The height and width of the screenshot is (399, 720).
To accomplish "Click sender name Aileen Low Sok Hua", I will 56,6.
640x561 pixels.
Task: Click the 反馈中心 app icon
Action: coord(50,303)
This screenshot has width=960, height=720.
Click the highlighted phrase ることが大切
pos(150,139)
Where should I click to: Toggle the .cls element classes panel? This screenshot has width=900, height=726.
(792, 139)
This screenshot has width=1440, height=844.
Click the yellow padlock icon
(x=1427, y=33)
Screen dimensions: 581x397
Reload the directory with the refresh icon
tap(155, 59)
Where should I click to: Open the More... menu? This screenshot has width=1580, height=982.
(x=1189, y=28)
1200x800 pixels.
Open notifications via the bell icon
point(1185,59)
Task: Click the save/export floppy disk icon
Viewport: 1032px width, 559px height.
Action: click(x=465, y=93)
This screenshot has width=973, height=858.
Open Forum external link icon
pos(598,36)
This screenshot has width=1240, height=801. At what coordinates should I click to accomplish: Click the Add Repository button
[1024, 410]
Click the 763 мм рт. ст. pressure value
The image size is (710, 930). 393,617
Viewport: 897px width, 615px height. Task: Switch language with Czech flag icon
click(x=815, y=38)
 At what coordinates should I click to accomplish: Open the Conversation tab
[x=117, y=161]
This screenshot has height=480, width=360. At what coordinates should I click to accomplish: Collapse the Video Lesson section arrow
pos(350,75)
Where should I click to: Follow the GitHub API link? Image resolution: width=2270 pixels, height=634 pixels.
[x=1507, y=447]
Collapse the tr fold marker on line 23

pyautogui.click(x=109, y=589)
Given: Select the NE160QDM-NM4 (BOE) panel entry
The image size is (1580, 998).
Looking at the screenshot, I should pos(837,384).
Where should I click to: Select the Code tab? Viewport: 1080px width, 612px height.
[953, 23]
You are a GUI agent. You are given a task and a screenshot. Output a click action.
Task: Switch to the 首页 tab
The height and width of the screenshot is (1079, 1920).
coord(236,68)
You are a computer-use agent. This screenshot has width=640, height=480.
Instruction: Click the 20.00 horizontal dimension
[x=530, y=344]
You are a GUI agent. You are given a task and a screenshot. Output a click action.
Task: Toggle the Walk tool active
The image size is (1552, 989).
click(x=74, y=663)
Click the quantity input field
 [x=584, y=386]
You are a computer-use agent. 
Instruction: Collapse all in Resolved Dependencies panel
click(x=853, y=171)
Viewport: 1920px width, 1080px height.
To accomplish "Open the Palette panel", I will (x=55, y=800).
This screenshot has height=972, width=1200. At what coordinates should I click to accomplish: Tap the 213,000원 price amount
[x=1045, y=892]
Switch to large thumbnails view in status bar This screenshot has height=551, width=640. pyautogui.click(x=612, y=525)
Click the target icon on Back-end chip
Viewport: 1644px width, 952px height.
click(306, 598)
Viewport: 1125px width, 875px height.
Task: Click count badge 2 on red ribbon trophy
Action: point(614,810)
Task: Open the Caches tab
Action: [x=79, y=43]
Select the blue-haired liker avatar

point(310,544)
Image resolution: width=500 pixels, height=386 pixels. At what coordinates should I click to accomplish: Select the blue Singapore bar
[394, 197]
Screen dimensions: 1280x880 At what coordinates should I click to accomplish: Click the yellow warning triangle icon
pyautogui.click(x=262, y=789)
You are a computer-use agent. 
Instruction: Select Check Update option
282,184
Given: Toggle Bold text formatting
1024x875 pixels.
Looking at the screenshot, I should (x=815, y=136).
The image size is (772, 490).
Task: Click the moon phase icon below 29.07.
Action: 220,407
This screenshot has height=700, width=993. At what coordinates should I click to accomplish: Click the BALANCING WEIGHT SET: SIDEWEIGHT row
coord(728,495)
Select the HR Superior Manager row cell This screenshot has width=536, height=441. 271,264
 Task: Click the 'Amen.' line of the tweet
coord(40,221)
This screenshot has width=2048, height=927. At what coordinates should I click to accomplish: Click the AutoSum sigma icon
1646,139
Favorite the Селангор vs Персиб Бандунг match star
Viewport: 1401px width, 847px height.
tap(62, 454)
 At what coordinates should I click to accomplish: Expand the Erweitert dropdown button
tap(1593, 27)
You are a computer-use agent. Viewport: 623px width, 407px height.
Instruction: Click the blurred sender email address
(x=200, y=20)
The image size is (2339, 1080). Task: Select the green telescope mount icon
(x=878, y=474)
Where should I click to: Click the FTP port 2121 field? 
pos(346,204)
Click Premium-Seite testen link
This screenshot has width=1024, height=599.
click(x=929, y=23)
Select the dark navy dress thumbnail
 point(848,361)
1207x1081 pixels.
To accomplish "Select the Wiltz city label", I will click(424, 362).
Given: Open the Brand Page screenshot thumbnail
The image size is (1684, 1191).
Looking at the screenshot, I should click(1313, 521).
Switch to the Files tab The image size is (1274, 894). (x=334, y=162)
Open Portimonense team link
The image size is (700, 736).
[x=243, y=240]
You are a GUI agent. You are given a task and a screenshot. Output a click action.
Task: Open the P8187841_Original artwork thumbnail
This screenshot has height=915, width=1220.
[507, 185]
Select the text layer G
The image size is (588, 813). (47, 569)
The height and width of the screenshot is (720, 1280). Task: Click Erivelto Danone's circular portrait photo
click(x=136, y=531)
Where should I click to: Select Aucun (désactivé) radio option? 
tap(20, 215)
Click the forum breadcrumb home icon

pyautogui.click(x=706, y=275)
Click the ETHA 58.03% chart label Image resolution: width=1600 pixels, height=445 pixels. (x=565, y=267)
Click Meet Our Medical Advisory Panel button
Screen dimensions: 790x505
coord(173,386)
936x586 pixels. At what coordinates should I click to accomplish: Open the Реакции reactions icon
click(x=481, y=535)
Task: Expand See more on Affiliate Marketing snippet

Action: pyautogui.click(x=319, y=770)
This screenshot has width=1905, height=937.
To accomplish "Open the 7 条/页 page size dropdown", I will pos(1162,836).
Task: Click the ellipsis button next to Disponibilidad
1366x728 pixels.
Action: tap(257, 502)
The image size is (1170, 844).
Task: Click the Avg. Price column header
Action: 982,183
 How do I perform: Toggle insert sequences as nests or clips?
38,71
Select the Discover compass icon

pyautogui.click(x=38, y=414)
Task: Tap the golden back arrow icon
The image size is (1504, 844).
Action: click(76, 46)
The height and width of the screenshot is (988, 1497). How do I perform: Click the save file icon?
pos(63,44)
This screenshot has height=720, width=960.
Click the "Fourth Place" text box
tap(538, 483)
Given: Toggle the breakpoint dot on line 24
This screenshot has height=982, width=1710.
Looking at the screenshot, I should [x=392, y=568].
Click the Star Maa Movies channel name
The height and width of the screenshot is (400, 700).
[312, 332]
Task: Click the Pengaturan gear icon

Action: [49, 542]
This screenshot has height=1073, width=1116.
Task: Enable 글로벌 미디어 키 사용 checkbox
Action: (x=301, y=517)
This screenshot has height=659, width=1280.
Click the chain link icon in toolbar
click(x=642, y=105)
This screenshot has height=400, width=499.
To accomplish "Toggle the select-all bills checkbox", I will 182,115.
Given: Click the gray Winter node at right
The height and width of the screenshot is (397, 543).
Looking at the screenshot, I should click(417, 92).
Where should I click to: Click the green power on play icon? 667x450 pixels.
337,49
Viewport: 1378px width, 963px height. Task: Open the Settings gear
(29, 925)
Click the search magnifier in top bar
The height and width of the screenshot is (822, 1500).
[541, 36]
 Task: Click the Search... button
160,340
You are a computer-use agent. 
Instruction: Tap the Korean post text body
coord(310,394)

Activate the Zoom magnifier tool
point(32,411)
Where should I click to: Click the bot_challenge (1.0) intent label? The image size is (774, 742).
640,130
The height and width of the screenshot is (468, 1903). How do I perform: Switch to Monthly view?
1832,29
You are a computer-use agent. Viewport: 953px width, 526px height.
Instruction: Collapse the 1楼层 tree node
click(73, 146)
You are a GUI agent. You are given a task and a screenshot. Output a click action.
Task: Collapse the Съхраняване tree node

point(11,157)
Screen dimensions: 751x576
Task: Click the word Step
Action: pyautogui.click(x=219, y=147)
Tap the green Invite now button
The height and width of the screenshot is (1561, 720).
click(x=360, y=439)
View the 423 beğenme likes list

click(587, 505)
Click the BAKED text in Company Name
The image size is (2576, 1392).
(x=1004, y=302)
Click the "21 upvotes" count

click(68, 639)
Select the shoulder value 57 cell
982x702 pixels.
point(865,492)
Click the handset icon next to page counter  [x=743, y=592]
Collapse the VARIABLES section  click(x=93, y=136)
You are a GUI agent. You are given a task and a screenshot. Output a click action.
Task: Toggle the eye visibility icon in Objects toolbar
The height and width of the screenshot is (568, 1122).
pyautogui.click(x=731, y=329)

------------------------------------------------------------

- REQUIRED ACTION:
Bring together all lines of the entries above in which the string "cell" occurs.

- WRITTEN ANSWER:
Select the HR Superior Manager row cell This screenshot has width=536, height=441. 271,264
Select the shoulder value 57 cell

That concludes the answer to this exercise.